For each keypress (and mouse action too) I get the following sequence:
SDL_PeepEvents( &event, 1, SDL_PEEKEVENT, SDL_FIRSTEVENT, SDL_LASTEVENT ) returns true, event is a proper event that happened.
SDL_PollEvent returns FALSE
SDL_PollEvent ran immedately again behaves as expected (returns the key event and true).
The application is single threaded, no event filters are used. SDL_PumpEvents is called before SDL_PeepEvents. I’ve just ported the same code from SDL 1.2 where it worked as I would expect it to work.
Did you mean SDL_PeepEvents?
Could be a window focus problem, but it’s strange that the peep returns the right event. Could you share a minimal reproducible example?
I could try to make a minimal reproducible example, but this is FreePascal, custom SDL bindings and a fairly complex custom engine loop - it would take a while to decouple all, and in the end I feel I’d have a properly working code whereas still not having any clue where the error in the engine could be :/.

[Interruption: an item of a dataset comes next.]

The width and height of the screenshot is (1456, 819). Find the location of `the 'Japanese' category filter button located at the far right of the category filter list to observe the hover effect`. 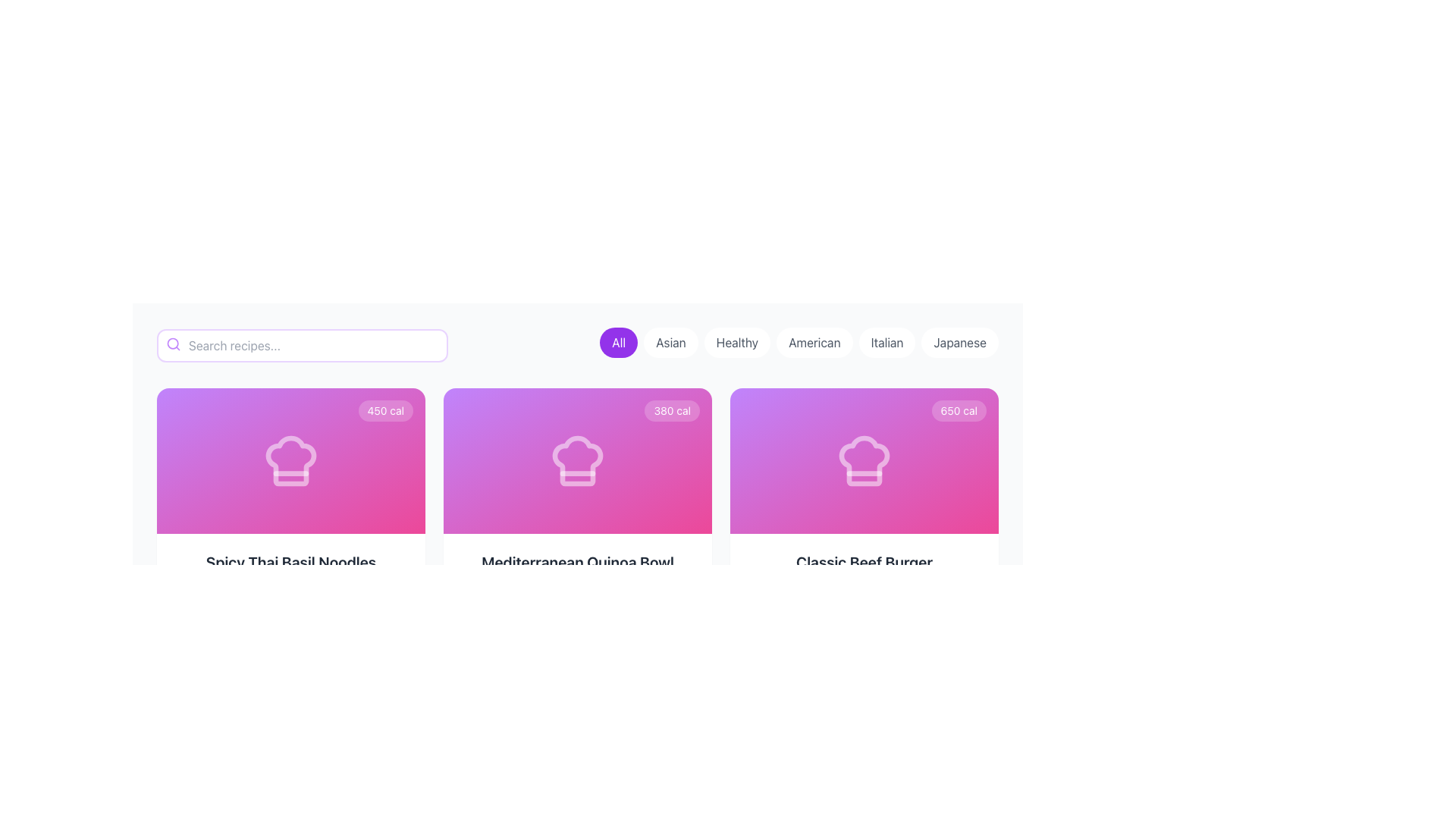

the 'Japanese' category filter button located at the far right of the category filter list to observe the hover effect is located at coordinates (959, 342).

Even switching to “official” bindings would take at least a day of work due to how things are set up, and it would be work wasted, as the official version doesn’t do what I need it to do (run-time loading).
I hoped someone had experience with a situation similar to this and has some insight where to look for potential problems.

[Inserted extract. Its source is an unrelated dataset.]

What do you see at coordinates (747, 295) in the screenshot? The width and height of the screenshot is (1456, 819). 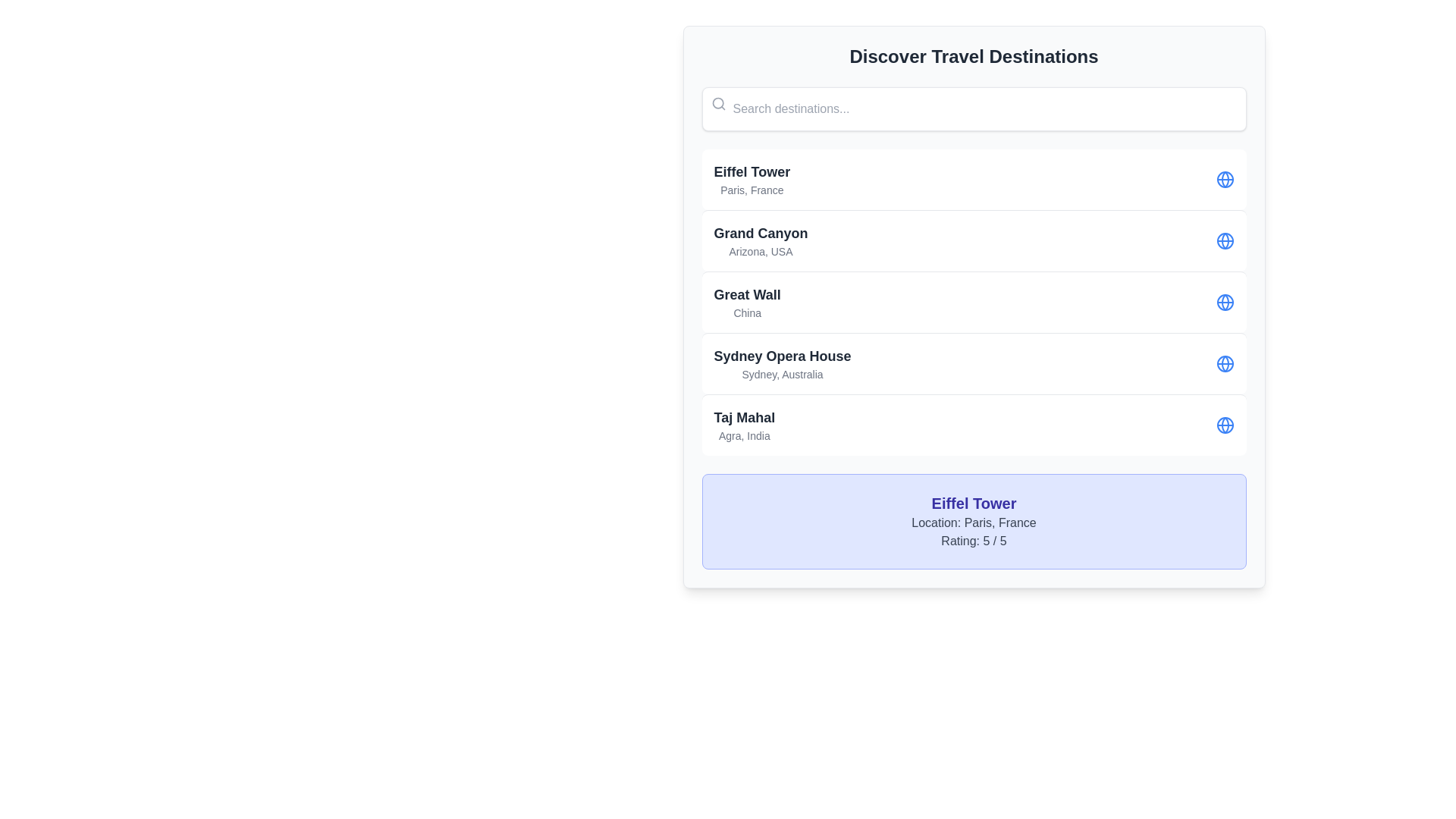 I see `text content of the bold 'Great Wall' label, which is dark gray and positioned above the subtext 'China' in the middle of the list panel` at bounding box center [747, 295].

When setting up a test what gets passed to Filter, we learn that a 32512 event is indeed passed through. Unfortunately this event is undocumented anywhere and isn’t picked up by anything.
Is this normal behaviour? Is it required to have a filter function that filters out unknown events?
Isn’t a garbage value because the same value gets passed to the filter function too!
In particular this is the function I tested to catch that value:
int filter(void *userdata, SDL_Event *event) {
switch (event->type) {
case SDL_KEYDOWN:
return 1;
case SDL_KEYUP:
case SDL_MOUSEMOTION:
case SDL_MOUSEBUTTONDOWN:
case SDL_MOUSEBUTTONUP:
case SDL_MOUSEWHEEL:
return 0;
}
printf("caught passthrough: %u\n", event->type);
return 1;
}
You just shouldn’t touch the event if the return value is 0!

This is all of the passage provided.